Render the records from the line that contains "960x543 pixels. How" through the line that contains "Looking at the screenshot, I should coord(299,399)." as a numbered list, one line per item. Include only those lines and omit any blank ones.

— START —

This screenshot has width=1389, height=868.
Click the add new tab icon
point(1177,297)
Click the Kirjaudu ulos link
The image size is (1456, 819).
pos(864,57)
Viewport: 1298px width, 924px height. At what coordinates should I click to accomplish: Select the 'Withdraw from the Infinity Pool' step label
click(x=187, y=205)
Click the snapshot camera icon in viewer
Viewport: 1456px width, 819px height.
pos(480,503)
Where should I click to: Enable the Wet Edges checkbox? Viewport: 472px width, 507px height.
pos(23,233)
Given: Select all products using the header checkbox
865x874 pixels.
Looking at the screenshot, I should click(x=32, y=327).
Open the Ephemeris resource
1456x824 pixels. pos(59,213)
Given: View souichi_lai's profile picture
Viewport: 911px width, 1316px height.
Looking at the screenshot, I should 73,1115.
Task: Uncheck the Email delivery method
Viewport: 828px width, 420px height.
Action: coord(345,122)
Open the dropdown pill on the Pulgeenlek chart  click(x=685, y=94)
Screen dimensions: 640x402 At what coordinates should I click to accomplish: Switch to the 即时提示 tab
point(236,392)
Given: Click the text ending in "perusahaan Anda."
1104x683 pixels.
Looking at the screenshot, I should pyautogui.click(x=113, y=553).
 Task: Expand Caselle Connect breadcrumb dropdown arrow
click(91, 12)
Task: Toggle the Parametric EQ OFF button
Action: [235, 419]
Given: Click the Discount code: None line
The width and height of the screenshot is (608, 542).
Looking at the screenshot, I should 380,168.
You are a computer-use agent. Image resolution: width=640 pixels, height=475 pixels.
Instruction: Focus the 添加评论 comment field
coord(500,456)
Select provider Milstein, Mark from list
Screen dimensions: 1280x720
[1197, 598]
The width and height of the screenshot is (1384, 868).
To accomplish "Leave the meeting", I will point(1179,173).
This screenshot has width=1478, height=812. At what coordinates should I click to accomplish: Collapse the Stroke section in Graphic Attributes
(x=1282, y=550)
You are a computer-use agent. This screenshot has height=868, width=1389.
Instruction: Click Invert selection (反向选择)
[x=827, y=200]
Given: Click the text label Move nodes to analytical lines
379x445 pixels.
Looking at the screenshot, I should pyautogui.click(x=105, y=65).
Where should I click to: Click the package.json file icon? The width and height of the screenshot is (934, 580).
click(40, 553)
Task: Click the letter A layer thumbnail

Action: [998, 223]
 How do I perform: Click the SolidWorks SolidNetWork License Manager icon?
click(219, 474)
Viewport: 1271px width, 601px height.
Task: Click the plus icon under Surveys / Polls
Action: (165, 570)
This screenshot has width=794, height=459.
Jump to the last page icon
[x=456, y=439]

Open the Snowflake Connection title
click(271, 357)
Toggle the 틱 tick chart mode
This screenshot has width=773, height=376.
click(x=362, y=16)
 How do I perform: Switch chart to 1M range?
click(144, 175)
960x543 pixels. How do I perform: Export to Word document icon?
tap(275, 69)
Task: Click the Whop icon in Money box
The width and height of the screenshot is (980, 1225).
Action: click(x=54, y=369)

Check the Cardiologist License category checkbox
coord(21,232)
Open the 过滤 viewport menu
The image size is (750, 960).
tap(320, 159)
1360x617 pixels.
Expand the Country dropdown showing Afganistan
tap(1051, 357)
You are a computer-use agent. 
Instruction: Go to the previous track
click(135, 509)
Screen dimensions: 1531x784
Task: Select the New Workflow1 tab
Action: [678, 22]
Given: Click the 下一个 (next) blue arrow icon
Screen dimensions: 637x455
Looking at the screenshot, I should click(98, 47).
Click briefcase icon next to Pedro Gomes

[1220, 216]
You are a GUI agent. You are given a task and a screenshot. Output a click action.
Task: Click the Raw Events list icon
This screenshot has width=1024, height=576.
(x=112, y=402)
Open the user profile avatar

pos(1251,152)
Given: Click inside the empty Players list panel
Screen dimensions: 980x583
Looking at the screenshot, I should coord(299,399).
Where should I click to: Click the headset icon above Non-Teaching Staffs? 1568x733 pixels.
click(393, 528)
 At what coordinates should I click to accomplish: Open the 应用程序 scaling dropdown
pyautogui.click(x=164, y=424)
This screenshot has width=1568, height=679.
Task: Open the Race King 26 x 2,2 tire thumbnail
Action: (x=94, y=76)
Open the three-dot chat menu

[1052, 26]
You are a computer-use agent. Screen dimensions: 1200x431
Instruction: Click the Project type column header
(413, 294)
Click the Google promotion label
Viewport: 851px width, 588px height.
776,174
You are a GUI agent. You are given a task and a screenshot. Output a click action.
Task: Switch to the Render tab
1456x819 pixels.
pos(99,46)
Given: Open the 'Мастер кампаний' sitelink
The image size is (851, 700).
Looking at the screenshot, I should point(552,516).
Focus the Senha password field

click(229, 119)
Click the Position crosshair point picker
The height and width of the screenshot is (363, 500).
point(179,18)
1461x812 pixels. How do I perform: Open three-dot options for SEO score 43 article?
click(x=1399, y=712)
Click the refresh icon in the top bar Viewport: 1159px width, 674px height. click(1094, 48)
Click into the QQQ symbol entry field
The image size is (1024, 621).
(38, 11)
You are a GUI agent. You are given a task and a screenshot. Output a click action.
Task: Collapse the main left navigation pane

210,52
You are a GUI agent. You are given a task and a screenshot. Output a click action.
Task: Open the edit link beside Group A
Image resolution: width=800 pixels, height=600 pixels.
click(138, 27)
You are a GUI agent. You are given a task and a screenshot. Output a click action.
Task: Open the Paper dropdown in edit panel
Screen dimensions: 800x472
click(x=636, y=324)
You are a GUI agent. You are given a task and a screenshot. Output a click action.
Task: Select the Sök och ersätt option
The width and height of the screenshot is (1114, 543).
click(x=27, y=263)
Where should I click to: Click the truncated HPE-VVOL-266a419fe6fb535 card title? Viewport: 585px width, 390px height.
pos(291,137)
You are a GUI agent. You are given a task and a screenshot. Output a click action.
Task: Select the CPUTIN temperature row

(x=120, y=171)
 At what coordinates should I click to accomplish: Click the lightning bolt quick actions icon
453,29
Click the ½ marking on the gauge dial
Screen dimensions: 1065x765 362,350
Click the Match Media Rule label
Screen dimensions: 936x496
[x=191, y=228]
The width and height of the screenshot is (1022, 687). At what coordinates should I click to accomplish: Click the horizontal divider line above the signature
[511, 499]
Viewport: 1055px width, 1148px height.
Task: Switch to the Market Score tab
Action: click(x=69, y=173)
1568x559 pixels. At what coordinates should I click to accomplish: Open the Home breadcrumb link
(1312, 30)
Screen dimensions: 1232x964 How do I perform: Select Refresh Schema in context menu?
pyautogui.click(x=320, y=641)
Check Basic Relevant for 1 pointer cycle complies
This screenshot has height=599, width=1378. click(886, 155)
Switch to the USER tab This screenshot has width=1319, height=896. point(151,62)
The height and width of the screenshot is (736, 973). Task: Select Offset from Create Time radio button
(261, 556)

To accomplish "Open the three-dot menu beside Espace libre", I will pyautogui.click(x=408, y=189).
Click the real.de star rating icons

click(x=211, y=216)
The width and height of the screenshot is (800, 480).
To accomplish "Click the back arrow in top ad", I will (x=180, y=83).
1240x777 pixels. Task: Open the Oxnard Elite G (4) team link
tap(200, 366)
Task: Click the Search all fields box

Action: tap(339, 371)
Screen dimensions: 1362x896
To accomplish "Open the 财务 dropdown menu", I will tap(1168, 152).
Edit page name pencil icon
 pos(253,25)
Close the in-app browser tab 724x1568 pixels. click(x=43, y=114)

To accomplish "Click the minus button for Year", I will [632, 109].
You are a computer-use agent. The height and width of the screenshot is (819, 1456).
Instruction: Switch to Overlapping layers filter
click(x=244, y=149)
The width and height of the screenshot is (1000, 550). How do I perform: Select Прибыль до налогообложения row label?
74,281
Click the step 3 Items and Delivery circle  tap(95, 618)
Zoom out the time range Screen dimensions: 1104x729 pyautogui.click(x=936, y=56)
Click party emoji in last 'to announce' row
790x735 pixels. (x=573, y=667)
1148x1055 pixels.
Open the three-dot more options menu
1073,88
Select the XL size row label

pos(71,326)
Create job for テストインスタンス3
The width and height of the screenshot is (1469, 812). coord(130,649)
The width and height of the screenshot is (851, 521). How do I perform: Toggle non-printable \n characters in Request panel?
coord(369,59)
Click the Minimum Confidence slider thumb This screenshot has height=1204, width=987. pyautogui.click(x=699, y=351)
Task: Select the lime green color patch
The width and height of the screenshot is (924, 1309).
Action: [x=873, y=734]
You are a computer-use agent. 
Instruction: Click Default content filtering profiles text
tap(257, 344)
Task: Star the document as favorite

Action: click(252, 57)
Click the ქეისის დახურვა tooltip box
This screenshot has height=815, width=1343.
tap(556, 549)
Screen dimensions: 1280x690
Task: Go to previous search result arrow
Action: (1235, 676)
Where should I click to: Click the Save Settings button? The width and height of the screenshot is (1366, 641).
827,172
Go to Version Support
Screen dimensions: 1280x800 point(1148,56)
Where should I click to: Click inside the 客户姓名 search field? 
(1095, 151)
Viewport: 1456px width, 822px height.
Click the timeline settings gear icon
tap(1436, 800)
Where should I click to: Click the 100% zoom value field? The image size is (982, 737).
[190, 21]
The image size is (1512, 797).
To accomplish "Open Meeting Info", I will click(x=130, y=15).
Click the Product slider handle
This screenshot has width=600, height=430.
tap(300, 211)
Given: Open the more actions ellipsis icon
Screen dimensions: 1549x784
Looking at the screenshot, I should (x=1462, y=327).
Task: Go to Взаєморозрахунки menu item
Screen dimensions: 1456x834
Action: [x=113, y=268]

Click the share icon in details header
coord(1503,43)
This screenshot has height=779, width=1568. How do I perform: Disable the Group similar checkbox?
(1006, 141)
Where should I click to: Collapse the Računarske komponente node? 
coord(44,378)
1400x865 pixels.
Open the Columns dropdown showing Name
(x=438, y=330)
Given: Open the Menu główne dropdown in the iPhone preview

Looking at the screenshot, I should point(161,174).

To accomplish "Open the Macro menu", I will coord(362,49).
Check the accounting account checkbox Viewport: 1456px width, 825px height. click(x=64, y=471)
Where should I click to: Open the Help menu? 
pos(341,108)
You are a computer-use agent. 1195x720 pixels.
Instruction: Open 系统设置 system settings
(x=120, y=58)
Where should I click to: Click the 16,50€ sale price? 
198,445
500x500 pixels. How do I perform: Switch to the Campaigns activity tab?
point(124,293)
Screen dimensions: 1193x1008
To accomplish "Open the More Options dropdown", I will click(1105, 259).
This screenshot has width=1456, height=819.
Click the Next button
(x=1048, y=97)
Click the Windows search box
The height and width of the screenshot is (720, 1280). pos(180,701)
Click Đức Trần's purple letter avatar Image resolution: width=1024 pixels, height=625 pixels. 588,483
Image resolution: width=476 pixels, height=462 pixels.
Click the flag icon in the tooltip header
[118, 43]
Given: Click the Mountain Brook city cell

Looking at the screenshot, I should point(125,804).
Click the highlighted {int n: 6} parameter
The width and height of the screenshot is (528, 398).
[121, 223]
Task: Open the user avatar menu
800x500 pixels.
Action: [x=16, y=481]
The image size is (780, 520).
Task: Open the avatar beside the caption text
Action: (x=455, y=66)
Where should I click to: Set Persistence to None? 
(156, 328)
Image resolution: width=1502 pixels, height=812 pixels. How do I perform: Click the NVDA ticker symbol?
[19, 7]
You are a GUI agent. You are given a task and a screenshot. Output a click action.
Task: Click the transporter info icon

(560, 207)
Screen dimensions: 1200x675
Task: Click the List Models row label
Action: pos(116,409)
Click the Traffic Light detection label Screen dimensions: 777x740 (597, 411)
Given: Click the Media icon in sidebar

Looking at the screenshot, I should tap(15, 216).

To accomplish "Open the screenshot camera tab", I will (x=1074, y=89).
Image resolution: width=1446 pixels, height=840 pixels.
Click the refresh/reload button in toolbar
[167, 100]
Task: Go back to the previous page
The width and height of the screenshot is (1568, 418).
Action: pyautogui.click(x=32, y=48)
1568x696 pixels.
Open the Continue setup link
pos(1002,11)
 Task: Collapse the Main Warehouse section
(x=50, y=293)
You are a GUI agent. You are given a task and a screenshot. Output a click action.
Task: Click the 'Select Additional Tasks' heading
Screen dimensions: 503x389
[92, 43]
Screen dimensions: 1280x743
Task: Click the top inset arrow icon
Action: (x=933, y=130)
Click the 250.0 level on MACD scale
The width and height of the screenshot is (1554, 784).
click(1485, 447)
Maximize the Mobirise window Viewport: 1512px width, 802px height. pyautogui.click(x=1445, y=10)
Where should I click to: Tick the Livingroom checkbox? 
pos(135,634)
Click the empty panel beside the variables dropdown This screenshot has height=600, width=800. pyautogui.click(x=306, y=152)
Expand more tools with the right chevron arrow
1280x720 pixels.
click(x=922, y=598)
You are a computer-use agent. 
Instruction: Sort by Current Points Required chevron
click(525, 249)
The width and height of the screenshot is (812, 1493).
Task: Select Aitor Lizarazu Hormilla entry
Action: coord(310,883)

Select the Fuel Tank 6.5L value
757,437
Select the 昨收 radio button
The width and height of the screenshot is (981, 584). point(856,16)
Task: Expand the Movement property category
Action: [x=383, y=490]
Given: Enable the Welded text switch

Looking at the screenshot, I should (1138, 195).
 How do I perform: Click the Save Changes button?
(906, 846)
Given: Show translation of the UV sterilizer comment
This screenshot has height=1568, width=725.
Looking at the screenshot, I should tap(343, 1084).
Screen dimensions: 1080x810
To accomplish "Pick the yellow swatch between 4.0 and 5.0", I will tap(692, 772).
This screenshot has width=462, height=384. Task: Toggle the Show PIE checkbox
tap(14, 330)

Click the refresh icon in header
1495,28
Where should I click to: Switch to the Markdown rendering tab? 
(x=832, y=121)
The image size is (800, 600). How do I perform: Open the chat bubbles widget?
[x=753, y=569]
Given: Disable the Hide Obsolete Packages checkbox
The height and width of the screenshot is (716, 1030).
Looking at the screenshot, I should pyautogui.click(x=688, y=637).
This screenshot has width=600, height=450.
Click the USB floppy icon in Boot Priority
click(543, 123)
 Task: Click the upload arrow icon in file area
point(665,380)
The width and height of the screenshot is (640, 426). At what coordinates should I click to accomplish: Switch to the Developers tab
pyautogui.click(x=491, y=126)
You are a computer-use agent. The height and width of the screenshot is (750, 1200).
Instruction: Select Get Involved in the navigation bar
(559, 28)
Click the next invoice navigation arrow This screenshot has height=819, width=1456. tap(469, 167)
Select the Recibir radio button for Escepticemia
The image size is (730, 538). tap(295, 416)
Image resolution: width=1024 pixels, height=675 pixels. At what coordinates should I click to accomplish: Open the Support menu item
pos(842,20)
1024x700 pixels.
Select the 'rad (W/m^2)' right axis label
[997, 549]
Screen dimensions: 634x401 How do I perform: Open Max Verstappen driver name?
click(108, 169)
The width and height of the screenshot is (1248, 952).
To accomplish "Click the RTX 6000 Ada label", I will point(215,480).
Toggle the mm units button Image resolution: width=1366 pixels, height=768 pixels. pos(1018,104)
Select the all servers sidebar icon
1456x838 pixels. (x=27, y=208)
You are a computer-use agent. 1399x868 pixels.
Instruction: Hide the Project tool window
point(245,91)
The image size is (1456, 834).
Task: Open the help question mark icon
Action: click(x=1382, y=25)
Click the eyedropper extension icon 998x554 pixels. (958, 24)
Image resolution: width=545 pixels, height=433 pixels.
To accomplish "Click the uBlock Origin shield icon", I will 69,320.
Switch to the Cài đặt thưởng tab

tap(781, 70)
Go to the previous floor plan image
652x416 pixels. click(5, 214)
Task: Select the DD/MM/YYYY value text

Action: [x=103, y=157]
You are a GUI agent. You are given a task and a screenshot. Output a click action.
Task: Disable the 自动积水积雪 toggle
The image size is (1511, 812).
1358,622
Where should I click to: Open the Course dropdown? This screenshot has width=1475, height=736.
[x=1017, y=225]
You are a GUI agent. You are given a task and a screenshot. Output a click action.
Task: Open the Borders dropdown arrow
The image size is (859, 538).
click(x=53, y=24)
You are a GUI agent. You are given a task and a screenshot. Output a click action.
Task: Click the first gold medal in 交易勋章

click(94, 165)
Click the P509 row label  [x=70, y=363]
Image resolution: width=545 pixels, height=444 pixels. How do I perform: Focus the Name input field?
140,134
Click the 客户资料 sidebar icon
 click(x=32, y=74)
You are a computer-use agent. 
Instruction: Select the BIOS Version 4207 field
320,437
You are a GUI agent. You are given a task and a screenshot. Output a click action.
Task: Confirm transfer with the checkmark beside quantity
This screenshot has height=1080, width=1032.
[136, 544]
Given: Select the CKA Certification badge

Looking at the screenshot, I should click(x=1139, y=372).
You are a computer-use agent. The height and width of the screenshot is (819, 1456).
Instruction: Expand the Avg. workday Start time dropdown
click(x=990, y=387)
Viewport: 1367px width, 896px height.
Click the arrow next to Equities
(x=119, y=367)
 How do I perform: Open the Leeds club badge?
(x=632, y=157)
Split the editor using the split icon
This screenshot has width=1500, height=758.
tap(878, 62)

— END —

= ANSWER TO THIS EXERCISE =
1. 960x543 pixels. How do I perform: Export to Word document icon?
2. tap(275, 69)
3. Task: Click the Whop icon in Money box
4. The width and height of the screenshot is (980, 1225).
5. Action: click(x=54, y=369)
6. Check the Cardiologist License category checkbox
7. coord(21,232)
8. Open the 过滤 viewport menu
9. The image size is (750, 960).
10. tap(320, 159)
11. 1360x617 pixels.
12. Expand the Country dropdown showing Afganistan
13. tap(1051, 357)
14. You are a computer-use agent. 
15. Instruction: Go to the previous track
16. click(135, 509)
17. Screen dimensions: 1531x784
18. Task: Select the New Workflow1 tab
19. Action: [678, 22]
20. Given: Click the 下一个 (next) blue arrow icon
21. Screen dimensions: 637x455
22. Looking at the screenshot, I should click(98, 47).
23. Click briefcase icon next to Pedro Gomes
24. [1220, 216]
25. You are a GUI agent. You are given a task and a screenshot. Output a click action.
26. Task: Click the Raw Events list icon
27. This screenshot has width=1024, height=576.
28. (x=112, y=402)
29. Open the user profile avatar
30. pos(1251,152)
31. Given: Click inside the empty Players list panel
32. Screen dimensions: 980x583
33. Looking at the screenshot, I should coord(299,399).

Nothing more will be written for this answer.